Las autoridades del oeste de Libia revelaron este miércoles que 221 personas estarían implicadas en los disturbios protagonizados por aficionados de un club de fútbol libio, en los que fue incendiado un edificio del Gobierno de Unidad Nacional (GUN), y afirmaron que los hechos suponen «un acto de sabotaje preparado de antemano».
Según un comunicado del Servicio de Seguridad Interior, que no reveló la identidad de los implicados, los hechos «no se limitaron a manifestaciones espontáneas», ya que aseguraron la existencia de pruebas que revelan «la presencia de elementos organizados» destinados a cometer actos de violencia dirigidos contra instituciones estatales.
El pasado 14 de mayo, aficionados del club libio de fútbol Al Ittihad —el más antiguo de Trípoli— provocaron varios disturbios en la capital después de que su equipo se retirara del terreno de juego debido a la supuesta negativa del árbitro a señalar penaltis a su favor, lo que el club calificó como una «injusticia».
En señal de protesta, los aficionados «atacaron» a efectivos de la Brigada de Combate 444, tanto dentro como fuera del estadio de Terhuna —donde se disputaba el partido—, y avanzaron por varias calles de Trípoli hasta llegar a un edificio propiedad del GUN, al que prendieron fuego.
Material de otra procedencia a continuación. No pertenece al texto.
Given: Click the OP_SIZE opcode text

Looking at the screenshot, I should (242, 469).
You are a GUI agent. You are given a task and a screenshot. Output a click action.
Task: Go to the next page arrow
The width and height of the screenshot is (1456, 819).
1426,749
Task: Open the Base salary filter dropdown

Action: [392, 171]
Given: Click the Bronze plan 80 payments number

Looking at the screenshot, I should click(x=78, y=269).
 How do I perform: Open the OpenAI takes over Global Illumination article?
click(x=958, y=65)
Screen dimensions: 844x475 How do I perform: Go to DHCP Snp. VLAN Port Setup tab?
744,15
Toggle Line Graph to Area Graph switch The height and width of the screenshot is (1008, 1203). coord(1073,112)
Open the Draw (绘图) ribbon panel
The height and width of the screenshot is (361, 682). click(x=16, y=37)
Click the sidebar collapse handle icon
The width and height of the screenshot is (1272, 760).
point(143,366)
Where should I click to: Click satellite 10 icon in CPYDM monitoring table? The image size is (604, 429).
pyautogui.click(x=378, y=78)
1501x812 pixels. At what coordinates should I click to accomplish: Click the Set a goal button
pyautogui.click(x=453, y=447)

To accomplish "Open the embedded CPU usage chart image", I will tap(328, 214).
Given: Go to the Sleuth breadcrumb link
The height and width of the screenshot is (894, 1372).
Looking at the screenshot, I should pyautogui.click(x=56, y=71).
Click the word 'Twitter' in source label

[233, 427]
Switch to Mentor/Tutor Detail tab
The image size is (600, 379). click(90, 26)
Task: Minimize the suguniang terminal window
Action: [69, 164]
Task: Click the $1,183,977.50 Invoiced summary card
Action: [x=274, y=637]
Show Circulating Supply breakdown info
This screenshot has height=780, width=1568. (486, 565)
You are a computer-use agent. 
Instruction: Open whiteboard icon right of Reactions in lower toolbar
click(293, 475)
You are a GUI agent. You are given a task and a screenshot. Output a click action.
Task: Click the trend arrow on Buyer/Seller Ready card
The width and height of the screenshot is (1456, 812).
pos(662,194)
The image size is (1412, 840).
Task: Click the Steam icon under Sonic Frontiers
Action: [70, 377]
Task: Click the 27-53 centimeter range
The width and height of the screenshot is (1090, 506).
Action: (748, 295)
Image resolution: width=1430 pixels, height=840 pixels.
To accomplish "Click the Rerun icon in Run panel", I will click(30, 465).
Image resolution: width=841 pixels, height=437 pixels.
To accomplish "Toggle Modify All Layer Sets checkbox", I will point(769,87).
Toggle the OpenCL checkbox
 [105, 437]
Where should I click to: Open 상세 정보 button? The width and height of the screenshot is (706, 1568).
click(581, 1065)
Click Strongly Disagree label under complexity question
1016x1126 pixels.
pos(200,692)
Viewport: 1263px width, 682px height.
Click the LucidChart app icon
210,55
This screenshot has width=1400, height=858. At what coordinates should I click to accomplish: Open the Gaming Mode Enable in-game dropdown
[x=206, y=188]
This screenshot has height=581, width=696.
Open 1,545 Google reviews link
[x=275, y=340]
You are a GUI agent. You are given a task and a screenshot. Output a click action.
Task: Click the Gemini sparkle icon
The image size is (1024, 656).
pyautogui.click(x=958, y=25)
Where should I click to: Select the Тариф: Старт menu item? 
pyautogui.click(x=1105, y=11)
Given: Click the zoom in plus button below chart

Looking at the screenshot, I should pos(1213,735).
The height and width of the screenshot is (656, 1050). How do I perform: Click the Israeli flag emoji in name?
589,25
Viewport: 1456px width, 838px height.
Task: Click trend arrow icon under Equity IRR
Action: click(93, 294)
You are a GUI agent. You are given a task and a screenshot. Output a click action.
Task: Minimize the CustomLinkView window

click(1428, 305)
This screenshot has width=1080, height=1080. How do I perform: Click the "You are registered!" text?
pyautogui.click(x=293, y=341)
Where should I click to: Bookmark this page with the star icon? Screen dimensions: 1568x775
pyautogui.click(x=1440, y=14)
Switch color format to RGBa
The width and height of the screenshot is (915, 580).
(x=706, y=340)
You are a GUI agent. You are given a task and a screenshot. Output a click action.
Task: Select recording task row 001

Tras estos hechos, las autoridades iniciaron varias investigaciones que revelaron la existencia de canales de comunicación en los que se habrían repartido tareas entre los participantes, lo que confirma, según el organismo de seguridad, «el carácter organizado» de los sucesos.
Asimismo, indicaron: «la presencia de llamados a la movilización», «la alteración de la seguridad pública» y «el uso de violencia» contra agentes militares y de seguridad, así como contra sedes gubernamentales.
El servicio de seguridad aseguró que difundirá una grabación de vídeo que incluye «las pruebas digitales, técnicas y físicas» recopiladas durante las investigaciones, además de las confesiones de los implicados, sin precisar la fecha de difusión.